* [DESCRIPTION OF THE TASK]
Copy out the rows below word for word, leaving nothing out.
╭─ RECORDS FOR THIS EXERCISE
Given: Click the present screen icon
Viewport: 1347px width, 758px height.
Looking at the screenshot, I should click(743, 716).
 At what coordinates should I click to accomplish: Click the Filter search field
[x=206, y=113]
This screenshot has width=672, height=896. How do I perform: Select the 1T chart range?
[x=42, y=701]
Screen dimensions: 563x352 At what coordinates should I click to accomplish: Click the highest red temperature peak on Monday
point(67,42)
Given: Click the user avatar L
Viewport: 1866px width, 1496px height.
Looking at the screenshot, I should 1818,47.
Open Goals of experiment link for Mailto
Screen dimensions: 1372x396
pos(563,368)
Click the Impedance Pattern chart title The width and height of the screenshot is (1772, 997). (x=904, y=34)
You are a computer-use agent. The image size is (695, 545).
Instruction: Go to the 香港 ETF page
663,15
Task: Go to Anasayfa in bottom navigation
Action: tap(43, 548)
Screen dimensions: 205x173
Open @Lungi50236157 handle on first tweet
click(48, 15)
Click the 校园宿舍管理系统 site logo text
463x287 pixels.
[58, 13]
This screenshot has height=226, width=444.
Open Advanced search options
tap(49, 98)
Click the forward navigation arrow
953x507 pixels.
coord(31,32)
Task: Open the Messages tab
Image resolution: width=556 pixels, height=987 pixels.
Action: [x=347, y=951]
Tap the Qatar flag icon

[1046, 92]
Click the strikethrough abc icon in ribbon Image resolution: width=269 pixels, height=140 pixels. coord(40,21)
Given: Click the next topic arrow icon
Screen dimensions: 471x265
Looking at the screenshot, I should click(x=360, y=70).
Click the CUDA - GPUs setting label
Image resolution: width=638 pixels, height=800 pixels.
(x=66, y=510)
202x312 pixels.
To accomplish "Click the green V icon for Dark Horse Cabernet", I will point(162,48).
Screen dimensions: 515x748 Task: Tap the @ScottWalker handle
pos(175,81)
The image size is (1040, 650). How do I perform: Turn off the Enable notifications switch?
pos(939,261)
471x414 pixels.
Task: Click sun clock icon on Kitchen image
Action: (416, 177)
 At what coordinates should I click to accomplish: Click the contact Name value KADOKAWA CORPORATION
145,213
╰─
* [EXERCISE RESULT]
Given: Click the present screen icon
Viewport: 1347px width, 758px height.
Looking at the screenshot, I should click(743, 716).
 At what coordinates should I click to accomplish: Click the Filter search field
[x=206, y=113]
This screenshot has width=672, height=896. How do I perform: Select the 1T chart range?
[x=42, y=701]
Screen dimensions: 563x352 At what coordinates should I click to accomplish: Click the highest red temperature peak on Monday
point(67,42)
Given: Click the user avatar L
Viewport: 1866px width, 1496px height.
Looking at the screenshot, I should 1818,47.
Open Goals of experiment link for Mailto
Screen dimensions: 1372x396
pos(563,368)
Click the Impedance Pattern chart title The width and height of the screenshot is (1772, 997). (x=904, y=34)
You are a computer-use agent. The image size is (695, 545).
Instruction: Go to the 香港 ETF page
663,15
Task: Go to Anasayfa in bottom navigation
Action: tap(43, 548)
Screen dimensions: 205x173
Open @Lungi50236157 handle on first tweet
click(48, 15)
Click the 校园宿舍管理系统 site logo text
463x287 pixels.
[58, 13]
This screenshot has height=226, width=444.
Open Advanced search options
tap(49, 98)
Click the forward navigation arrow
953x507 pixels.
coord(31,32)
Task: Open the Messages tab
Image resolution: width=556 pixels, height=987 pixels.
Action: [x=347, y=951]
Tap the Qatar flag icon

[1046, 92]
Click the strikethrough abc icon in ribbon Image resolution: width=269 pixels, height=140 pixels. coord(40,21)
Given: Click the next topic arrow icon
Screen dimensions: 471x265
Looking at the screenshot, I should click(x=360, y=70).
Click the CUDA - GPUs setting label
Image resolution: width=638 pixels, height=800 pixels.
(x=66, y=510)
202x312 pixels.
To accomplish "Click the green V icon for Dark Horse Cabernet", I will point(162,48).
Screen dimensions: 515x748 Task: Tap the @ScottWalker handle
pos(175,81)
The image size is (1040, 650). How do I perform: Turn off the Enable notifications switch?
pos(939,261)
471x414 pixels.
Task: Click sun clock icon on Kitchen image
Action: (416, 177)
 At what coordinates should I click to accomplish: Click the contact Name value KADOKAWA CORPORATION
145,213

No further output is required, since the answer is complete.